In the final shot of the film, Adam walks away from his victim, tosses the rifle aside into some undergrowth, and approaches the screen for a close-up shot, looking directly at the camera. The viewer is left to reflect on the violent revenge that has just been exacted, and whether or not he kills Heffer.

== Critical reception ==
Rotten Tomatoes reported that 43% of 21 listed film critics gave the film a positive review. The film was negatively received by The Guardian reviewers Philip French and Steve Rose, as well as Donald Clarke of The Irish Times. Reviews by Empire and Digital Spy were mixed. Weird Wild Realm reviewer Paghat described the Closure title as banal and the film as a "cheesy British thriller", adding that in UK English, the term "straighthead" is slang for a gang member not ordinarily involved in committing crime.

== Home media ==
Ahead of its UK retail release, Straightheads became available on DVD for rental on 24 August 2007. It went on general retail release on 24 September 2007. Dan Reed reported in his blog that he, Anderson and Dyer recorded an audio commentary in December 2006. The commentary forms part of the special features for the Region 2 DVD, which also included deleted scenes with commentary (again by Reed, Anderson and Dyer), behind-the-scenes cast interviews, and the theatrical trailer.

For its US release, Straightheads was retitled Closure and released direct to DVD by Sony Pictures.
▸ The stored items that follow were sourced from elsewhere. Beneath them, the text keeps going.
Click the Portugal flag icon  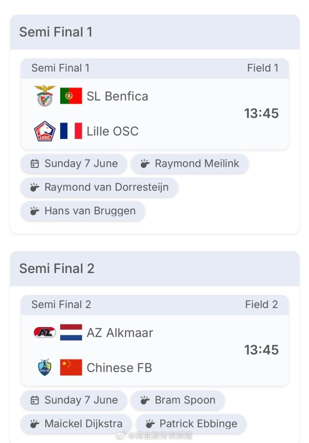point(71,96)
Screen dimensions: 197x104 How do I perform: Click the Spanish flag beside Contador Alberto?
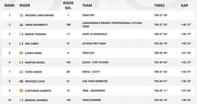pos(21,91)
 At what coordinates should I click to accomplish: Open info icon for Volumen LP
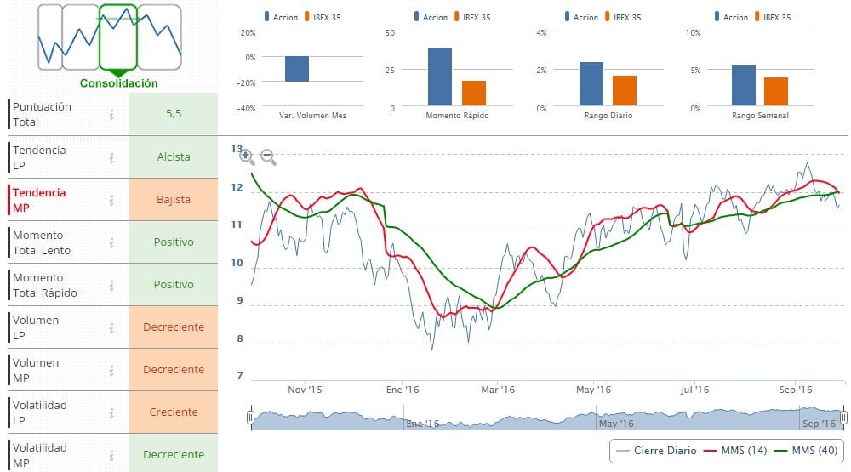click(111, 327)
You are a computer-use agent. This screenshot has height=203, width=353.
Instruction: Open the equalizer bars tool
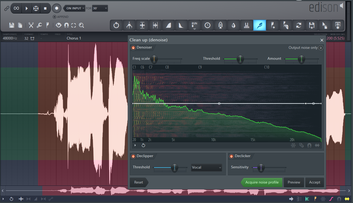[x=246, y=25]
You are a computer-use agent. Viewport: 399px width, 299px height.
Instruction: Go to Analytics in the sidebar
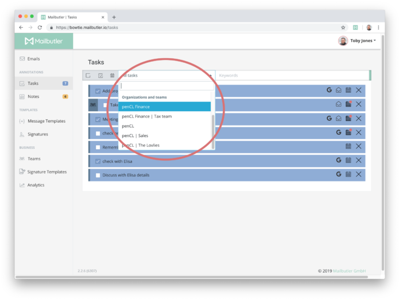tap(36, 185)
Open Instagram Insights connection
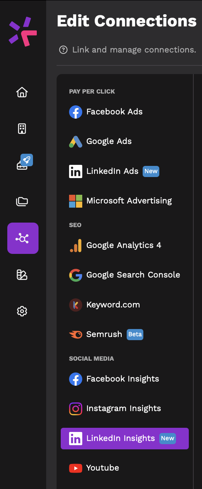The width and height of the screenshot is (202, 489). (x=125, y=409)
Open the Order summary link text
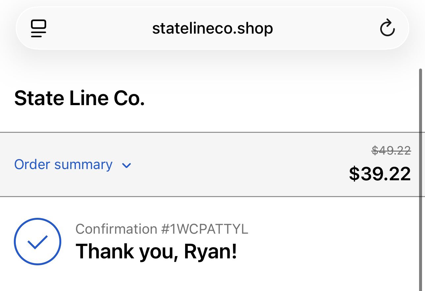 (63, 164)
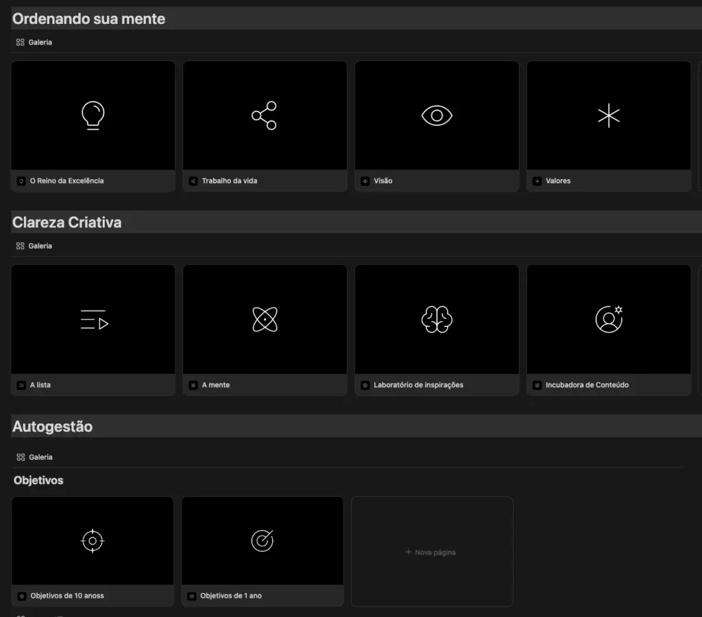Click the atom icon on A mente card
This screenshot has height=617, width=702.
click(x=264, y=320)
As per the date reported by the website DVD Times, the Region 1 DVD was released on 18 September 2007.

A Blu-ray version of the film debuted in the UK in 2010. It contains a feature commentary, deleted scenes, and trailers. The disc is Region B-locked.

The film was released on Blu-ray in the US for the first time on 4 April 2017 by Mill Creek Entertainment. It is included as part of a 3-pack with Perfect Stranger (2007) and Wind Chill (2007).

The film is regularly screened on Channel 4 channels in the UK, always after the watershed.